Using photogrammetry techniques for the digitization of assets
Artificial intelligence (AI) and smart systems are now pervasive. The journey of digitization and smart technologies can take many forms for different applications. For engineering services, the journey starts with creating a digital replica of the physical world that mirrors the actual asset as closely as possible and tracks the degradation of physical assets over time. Applus+ in Australia is developing new services based on photogrammetry techniques for the high-quality digitization of assets. The digital replica allows viewing scanned assets via a web browser, a standard desktop, or even a virtual reality environment.
High-performance computing (HPC) enables smart engineering where a computer can wisely act without being explicitly programmed. A digital twin, which is a smart form of a digital replica, contains integrated engineering algorithms that lead to wise decisions and subsequent actions.
Machine learning for better data management
Applus+ in Canada is offering hybrid digital twins that combine simulation tools with machine learning algorithms for data-driven prediction. Applus+ uses a digitized representation of assets to run engineering simulations ranging from engineering critical assessment (ECA) to cognitive computing via machine learning tools.

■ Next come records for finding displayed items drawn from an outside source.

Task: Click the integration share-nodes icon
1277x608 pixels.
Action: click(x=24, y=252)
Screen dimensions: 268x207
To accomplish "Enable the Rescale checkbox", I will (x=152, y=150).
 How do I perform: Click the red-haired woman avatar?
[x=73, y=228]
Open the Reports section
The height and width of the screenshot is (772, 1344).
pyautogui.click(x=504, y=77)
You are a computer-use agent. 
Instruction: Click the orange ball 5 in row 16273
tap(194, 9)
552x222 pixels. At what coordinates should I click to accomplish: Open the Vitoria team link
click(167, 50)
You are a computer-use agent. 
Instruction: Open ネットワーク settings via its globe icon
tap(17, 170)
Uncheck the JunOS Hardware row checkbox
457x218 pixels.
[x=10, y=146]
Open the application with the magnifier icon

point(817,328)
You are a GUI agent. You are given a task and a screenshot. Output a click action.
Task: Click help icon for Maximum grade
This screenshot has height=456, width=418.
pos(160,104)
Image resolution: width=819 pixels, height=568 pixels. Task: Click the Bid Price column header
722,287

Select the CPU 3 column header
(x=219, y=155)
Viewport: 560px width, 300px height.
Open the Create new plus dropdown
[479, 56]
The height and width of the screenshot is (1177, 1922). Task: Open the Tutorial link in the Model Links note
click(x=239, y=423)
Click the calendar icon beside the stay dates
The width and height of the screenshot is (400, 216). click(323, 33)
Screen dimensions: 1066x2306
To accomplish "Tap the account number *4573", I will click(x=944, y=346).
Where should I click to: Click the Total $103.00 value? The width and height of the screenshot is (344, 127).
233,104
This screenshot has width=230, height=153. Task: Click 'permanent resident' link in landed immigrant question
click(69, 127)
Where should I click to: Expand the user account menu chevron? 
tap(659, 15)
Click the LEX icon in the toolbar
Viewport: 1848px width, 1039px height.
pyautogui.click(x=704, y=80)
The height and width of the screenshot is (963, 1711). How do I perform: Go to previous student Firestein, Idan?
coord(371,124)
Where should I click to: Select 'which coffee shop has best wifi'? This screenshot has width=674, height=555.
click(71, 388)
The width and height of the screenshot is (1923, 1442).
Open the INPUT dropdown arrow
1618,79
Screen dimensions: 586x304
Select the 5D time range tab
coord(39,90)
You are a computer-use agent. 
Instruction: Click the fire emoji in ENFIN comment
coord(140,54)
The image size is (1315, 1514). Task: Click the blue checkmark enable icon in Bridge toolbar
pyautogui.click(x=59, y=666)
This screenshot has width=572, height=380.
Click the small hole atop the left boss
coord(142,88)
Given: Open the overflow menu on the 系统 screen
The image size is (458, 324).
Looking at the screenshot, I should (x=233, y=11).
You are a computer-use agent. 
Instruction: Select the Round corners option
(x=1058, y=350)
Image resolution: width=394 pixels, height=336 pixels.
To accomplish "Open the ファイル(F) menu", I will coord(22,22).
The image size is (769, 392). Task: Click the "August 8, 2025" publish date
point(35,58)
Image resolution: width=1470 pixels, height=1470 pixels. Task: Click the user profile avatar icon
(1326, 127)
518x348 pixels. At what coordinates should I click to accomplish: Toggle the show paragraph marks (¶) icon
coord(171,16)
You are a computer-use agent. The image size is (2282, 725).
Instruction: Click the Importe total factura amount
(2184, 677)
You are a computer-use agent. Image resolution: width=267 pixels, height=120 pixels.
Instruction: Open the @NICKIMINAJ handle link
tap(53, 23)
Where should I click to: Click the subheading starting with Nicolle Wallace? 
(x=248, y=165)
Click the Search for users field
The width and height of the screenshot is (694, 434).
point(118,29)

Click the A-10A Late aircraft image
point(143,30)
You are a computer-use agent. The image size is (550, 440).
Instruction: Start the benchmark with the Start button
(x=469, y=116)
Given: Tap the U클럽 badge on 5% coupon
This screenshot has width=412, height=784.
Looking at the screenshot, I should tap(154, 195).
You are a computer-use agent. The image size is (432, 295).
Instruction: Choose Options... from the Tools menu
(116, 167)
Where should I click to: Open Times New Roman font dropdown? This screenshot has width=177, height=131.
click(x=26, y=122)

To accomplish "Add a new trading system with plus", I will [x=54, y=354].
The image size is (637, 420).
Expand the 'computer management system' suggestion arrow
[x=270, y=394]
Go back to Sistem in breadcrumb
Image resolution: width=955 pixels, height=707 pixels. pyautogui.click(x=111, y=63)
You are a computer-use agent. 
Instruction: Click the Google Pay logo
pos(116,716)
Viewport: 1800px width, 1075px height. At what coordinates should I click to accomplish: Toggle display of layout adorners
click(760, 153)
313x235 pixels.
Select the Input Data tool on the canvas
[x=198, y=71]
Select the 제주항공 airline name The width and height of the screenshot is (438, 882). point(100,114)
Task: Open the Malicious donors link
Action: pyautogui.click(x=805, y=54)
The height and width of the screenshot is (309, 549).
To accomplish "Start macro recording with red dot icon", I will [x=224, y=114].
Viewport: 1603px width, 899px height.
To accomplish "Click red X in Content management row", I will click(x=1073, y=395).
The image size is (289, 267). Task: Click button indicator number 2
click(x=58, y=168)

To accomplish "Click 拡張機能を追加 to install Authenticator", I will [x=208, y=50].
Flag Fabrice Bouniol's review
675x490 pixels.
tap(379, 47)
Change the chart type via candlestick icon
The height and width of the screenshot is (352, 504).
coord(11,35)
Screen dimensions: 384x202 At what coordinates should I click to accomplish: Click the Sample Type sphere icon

This service becomes more attractive in situations where our engineers are dealing with complex processes or structures, but the computation time creates a bottleneck, hindering engineering decisions. Our team in Canada is applying machine learning to engineering in new ways, where a digital twin uses a relatively small dataset from computational simulations as its initial information set to practice predictive accuracy. The information is then extended to improve machine learning and achieve ever-higher accuracy. Future services include AI analytics, where machine learning enables AI to detect different types of corrosion, dropped objects, scaffolding, vegetation encroachment, etc.